* _Série d'exercices_
1. Recopiez le passage du texte sur le Brexit qui commence par les mots contenant « Nationalisme, patriotisme, xénophobie » et se termine par « et ce largement. ».
2. D'après le texte sur le Brexit, qu'est-ce qui a été le premier moteur du vote en faveur du « Leave » ?

* _Extrait choisi_
"Brexit",
ce néologisme inventé par les médias pour parler de la sortie de
l'Union Européenne par le Royaume Unis. Nous savons aujourd'hui ce
qu'il en est. Et nous avons toutes et tous pu voir la joie de
certains de nos compagnons de route ou proche camarade se réjouir du
vote en faveur de cette sortie. Mais n'est-ce pas un peu se mettre le
doigt dans l'œil ?
Tout d'abord, notons
que c'est avant tout un vote de repli sur soi. La campagne a porté
en grande partie sur l'idée que "entre nous, nous sommes mieux
que salis par ces autres qui ne nous ressemblent pas".
Nationalisme, patriotisme, xénophobie se sont exprimés comme
rarement dans le Royaume Uni, en flux tendu pendant des semaines. Le
racisme anti-musulman, sur fond d'attentats en Europe et amalgames
douteux, est en roue libre. Même la mort de la députée pro-UE, Jo
Cox, abattu par un raciste proche du Ukip (parti d'extrême droite),
n'a que peu ralenti la course à la haine.
Comment, en tant
qu'anarchistes, pourrions-nous nous satisfaire lorsque l'on voit un
référendum être gagné sur des bases aussi malsaines ? Il y avait
bien entendu des pros sortie de l'UE qui n'étaient pas sur ces
délires, mais tous les sondages, toutes les études faites sur le
vote final démontre que c'est bien la xénophobie (la peur de
l'autre) qui a été le premier moteur en faveur du "Leave",
et ce largement.

* _Données disponibles_

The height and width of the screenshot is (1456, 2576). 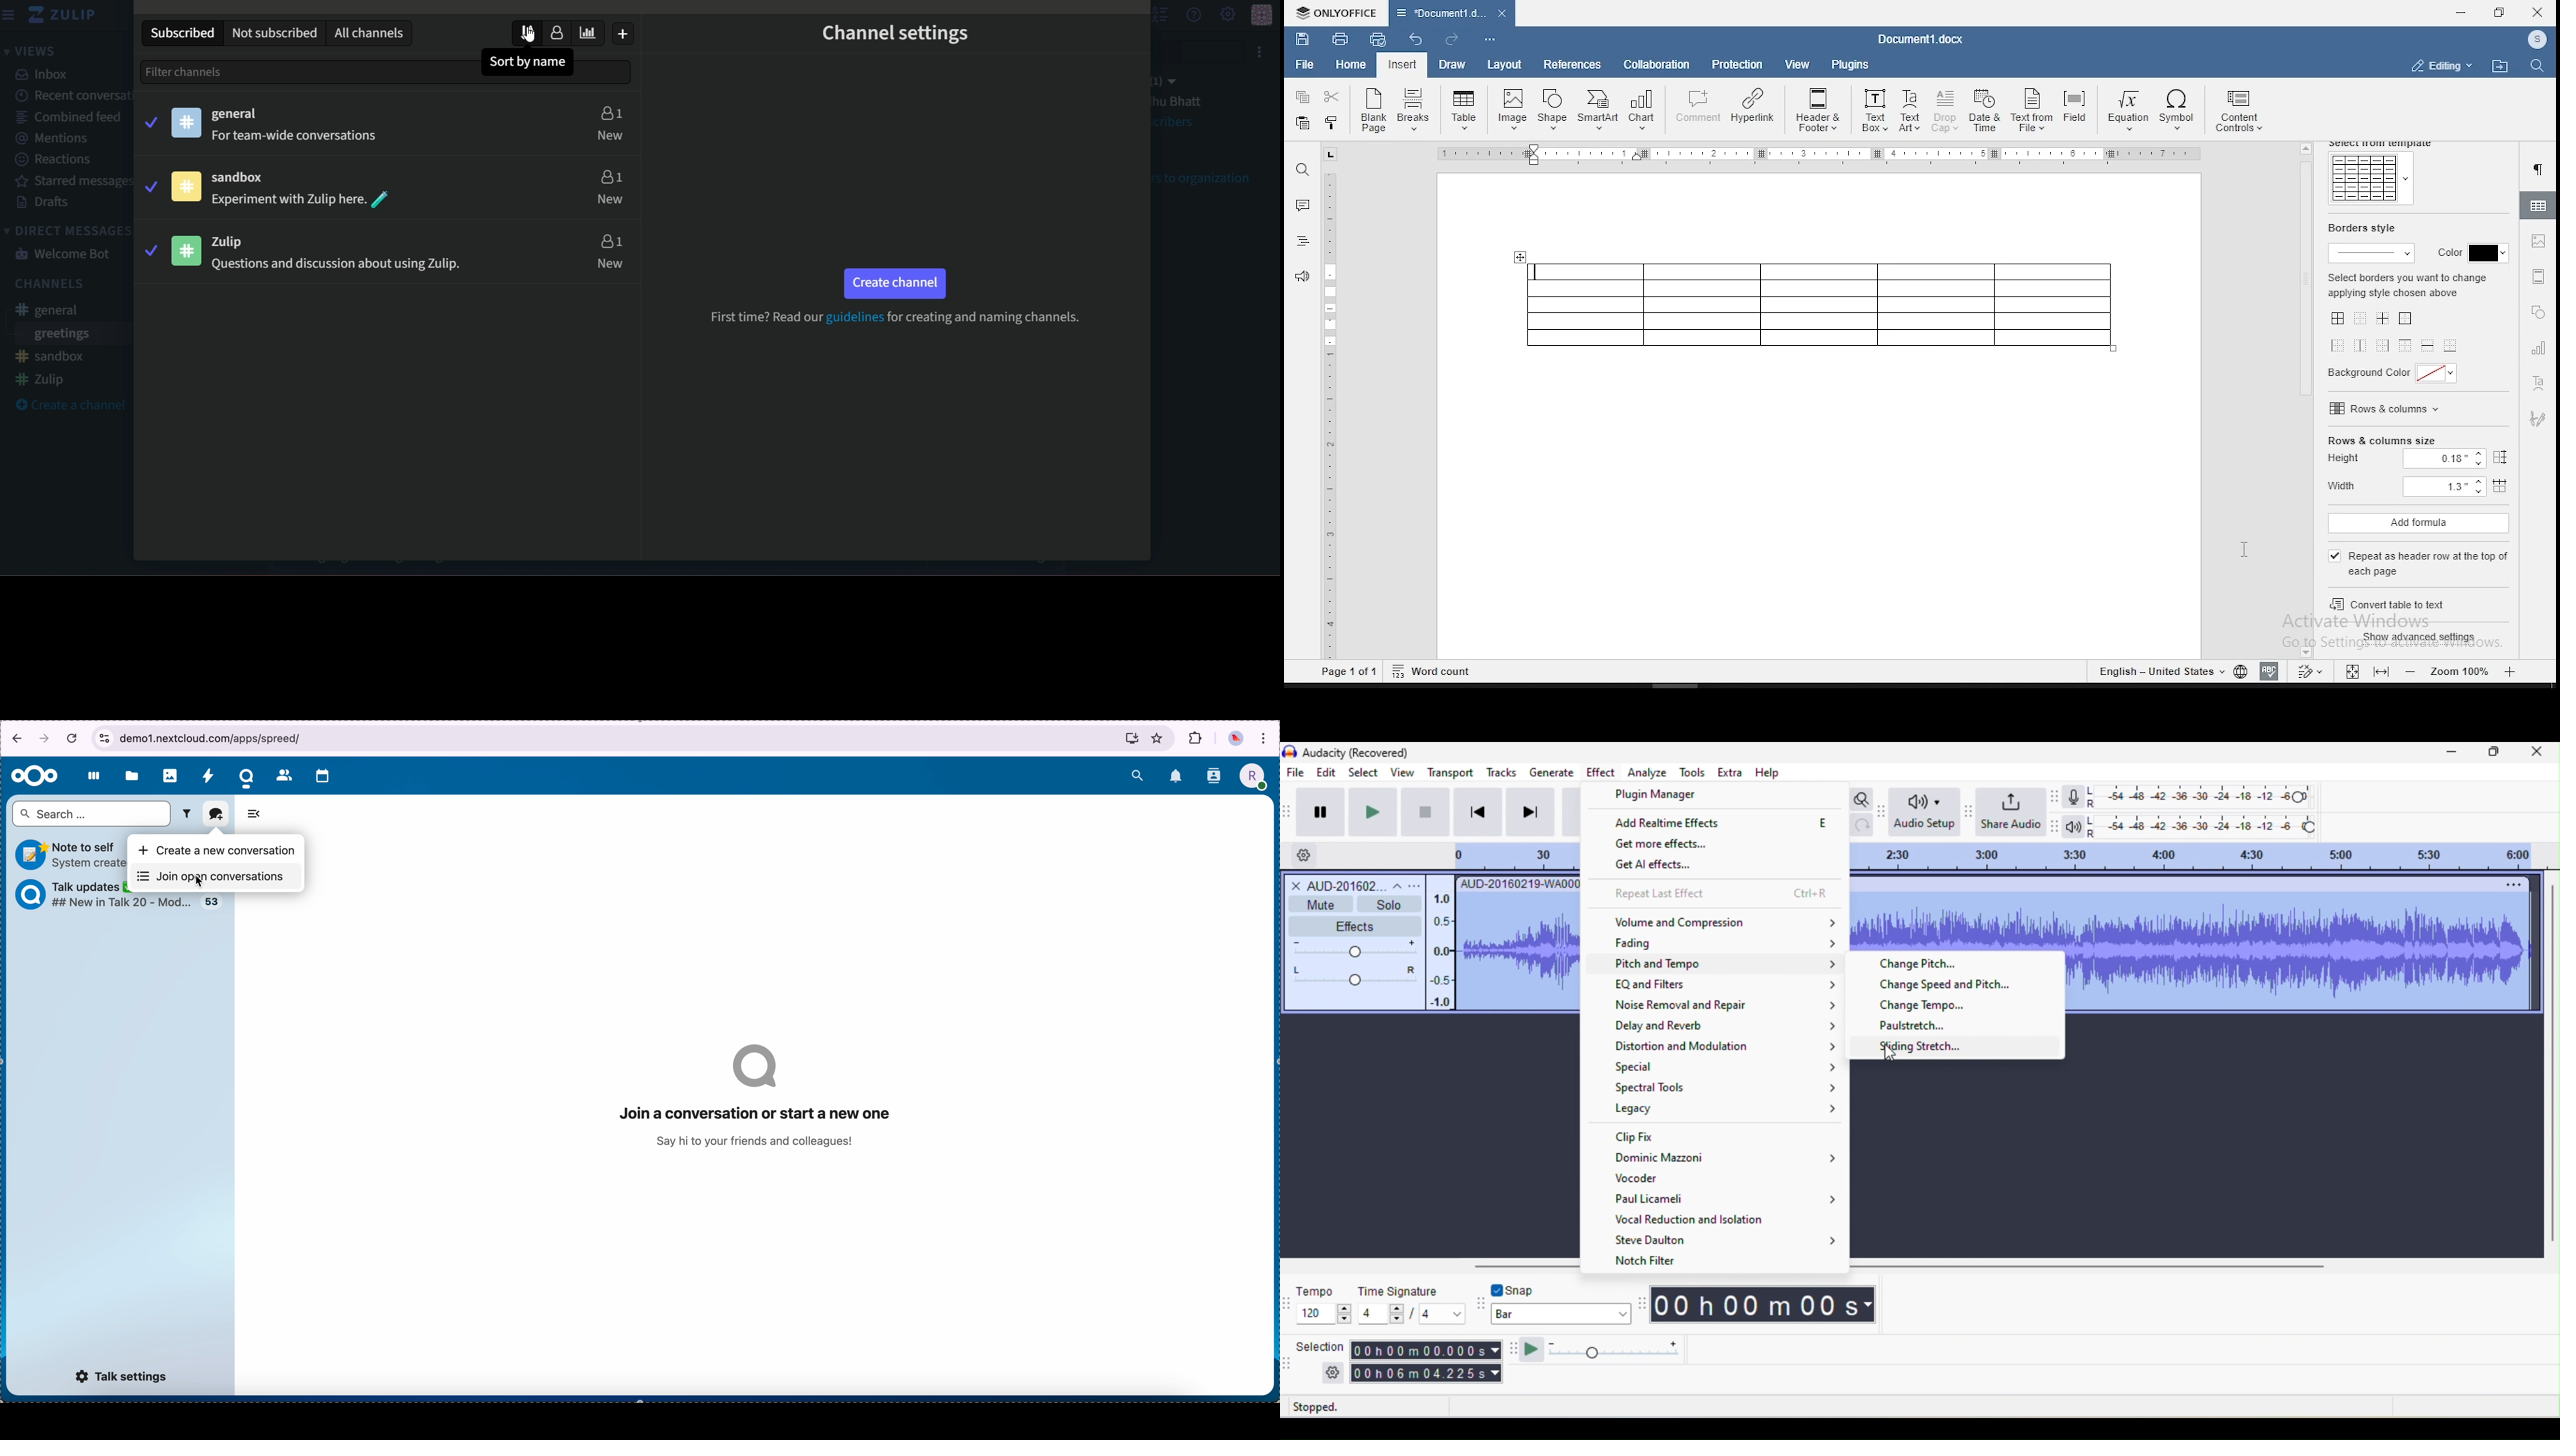 What do you see at coordinates (206, 72) in the screenshot?
I see `Filter Channels` at bounding box center [206, 72].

* _Réponses_
1.
Nationalisme, patriotisme, xénophobie se sont exprimés comme
rarement dans le Royaume Uni, en flux tendu pendant des semaines. Le
racisme anti-musulman, sur fond d'attentats en Europe et amalgames
douteux, est en roue libre. Même la mort de la députée pro-UE, Jo
Cox, abattu par un raciste proche du Ukip (parti d'extrême droite),
n'a que peu ralenti la course à la haine.
Comment, en tant
qu'anarchistes, pourrions-nous nous satisfaire lorsque l'on voit un
référendum être gagné sur des bases aussi malsaines ? Il y avait
bien entendu des pros sortie de l'UE qui n'étaient pas sur ces
délires, mais tous les sondages, toutes les études faites sur le
vote final démontre que c'est bien la xénophobie (la peur de
l'autre) qui a été le premier moteur en faveur du "Leave",
et ce largement.

2. La xénophobie, c'est-à-dire la peur de l'autre.